Michael has taken the lead in putting the range together, which shows good taste built upon nearly five years’ managerial experience at The Samling, Windermere’s luxury hotel, though he is quick to point out that there are no luxury hotel mark-ups in his new shop.

But there are some very fine wines, such as the glorious 1999 Château de Beaucastel – Châteauneuf-du Pape at its best and far from outlandishly priced, even at £65.

The superb other wine of the estate, Coudelet de Beaucastel, is a more affordable £16 – a great excuse for a trip to Alnwick.

And among the Champagne there is Salon du Mesnil 1997 at a cool £250. Believe or not, even that is not excessive for such a rare and beautiful wine.

The excellent Delamotte Brut, Non-Vintage, made by its partner house, is not only readier to drink, but comes in at £220 a bottle less.

An even more modest fizz is Corney and Barrow’s (an importer from whom Michael and Gareth source a number of their wines) Blanc de Blancs made in Burgundy, though not, perhaps, from Burgundy grapes, by Varichon and Clerc.

This wine is unusual in that it’s a rare example of an ‘Extra Dry’, which, contrary to what you might imagine, is distinctly off-dry, even slightly sweet, in a peachy, melony, slightly nutty way. It proved to be rather good with cheese and is an unusual and interesting possibility at £14.

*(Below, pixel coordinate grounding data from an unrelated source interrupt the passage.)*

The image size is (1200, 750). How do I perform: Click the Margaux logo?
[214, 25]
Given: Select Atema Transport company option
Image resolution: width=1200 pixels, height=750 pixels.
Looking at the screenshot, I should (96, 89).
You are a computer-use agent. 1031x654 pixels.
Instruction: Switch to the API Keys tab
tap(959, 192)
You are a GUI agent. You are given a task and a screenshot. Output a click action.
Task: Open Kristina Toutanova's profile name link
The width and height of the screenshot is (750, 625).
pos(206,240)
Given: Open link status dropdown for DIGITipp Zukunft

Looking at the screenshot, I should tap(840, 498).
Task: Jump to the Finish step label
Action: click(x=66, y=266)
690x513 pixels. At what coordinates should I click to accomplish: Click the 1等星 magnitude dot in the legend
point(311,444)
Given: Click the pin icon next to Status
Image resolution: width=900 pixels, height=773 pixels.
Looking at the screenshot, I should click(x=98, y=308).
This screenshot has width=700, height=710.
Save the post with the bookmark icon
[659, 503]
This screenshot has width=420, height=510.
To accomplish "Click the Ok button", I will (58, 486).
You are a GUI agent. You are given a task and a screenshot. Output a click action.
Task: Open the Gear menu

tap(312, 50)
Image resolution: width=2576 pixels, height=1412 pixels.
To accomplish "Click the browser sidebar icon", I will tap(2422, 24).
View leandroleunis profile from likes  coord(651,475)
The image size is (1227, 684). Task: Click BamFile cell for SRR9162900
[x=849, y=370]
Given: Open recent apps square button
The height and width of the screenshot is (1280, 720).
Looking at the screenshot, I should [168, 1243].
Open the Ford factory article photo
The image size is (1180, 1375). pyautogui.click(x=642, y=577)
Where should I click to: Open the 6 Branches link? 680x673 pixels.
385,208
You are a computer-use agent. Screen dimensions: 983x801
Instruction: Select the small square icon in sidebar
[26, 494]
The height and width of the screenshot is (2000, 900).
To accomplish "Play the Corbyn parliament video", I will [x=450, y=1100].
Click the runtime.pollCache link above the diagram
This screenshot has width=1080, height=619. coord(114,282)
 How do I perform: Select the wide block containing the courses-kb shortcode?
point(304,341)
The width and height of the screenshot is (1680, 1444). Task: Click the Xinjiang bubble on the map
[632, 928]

Gareth’s background in cricket (he was recently on Durham’s books) is manifested by Silly Mid On (a Sauvignon Blanc/Semillon) and Cover Drive (Cabernet Sauvignon). They are fine Aussie wines made by Jim Barry, which at £15.20 should slip nicely into any cricket-lover’s Christmas stocking.

“We bought them as a bit of a laugh for friends,” Gareth admits, “but Jim Barry’s a top name and they’ve gone down well.”

The boys have worked hard to get their business up and running. The idea to open a wine shop only occurred to them in August when they found themselves redundant and failed to find any wine in two local supermarkets that really excited them.

They’re ambitious and would love to open another shop.

One each? “Yes,” jokes Gareth. “We can compete and see who’s got the better shop!” Michael would also like to add a wine bar to their portfolio.

It’s clearly early days, but business is growing well, they assure me. Word of mouth – always a sure way to sustain success – is pulling in more and more customers and they enjoy the company of the other shops in the street (they nipped out for coffee for me from the deli a couple of doors away).

A website, “all singing, dancing and with bells on”, will soon be online and they’ve set up a wine club, which as Michael explained, “means that if people pay into a kitty, they’ll have money to spend on really good wines, which we’ll deliver for them”.

I have a feeling we’ll be hearing a lot more from the brothers Bateman – a good thing too.

WINE OF THE WEEK

Mâcon Villages, Chardonnay, Henri de Lorgere 2008 Aldi £4.99.

Real white Burgundy for under a fiver. It's simple, clean and has both the aromas and flavour of melon from just underneath the skin, with a hint of hazelnut.

Splash out and enjoy with fish and chips.

WINE EXTRAS

If you face a Christmas on your own, you needn't miss out on a choice of wines with your meal. Marks & Spencer have quite a wide choice of mini 25cl bottles.

Burgundy Chardonnay 2009 (£4.29) is subtle, melony and lingering with classic mineral saltiness. Better still, Muscat de Rivesaltes 2009 (£2.99) is a gloriously sweet mouthful – like a mixture of marmalade and fresh grapes. It's a super bargain. Though sold as “pudding wine”, I'd save it to have with cheese.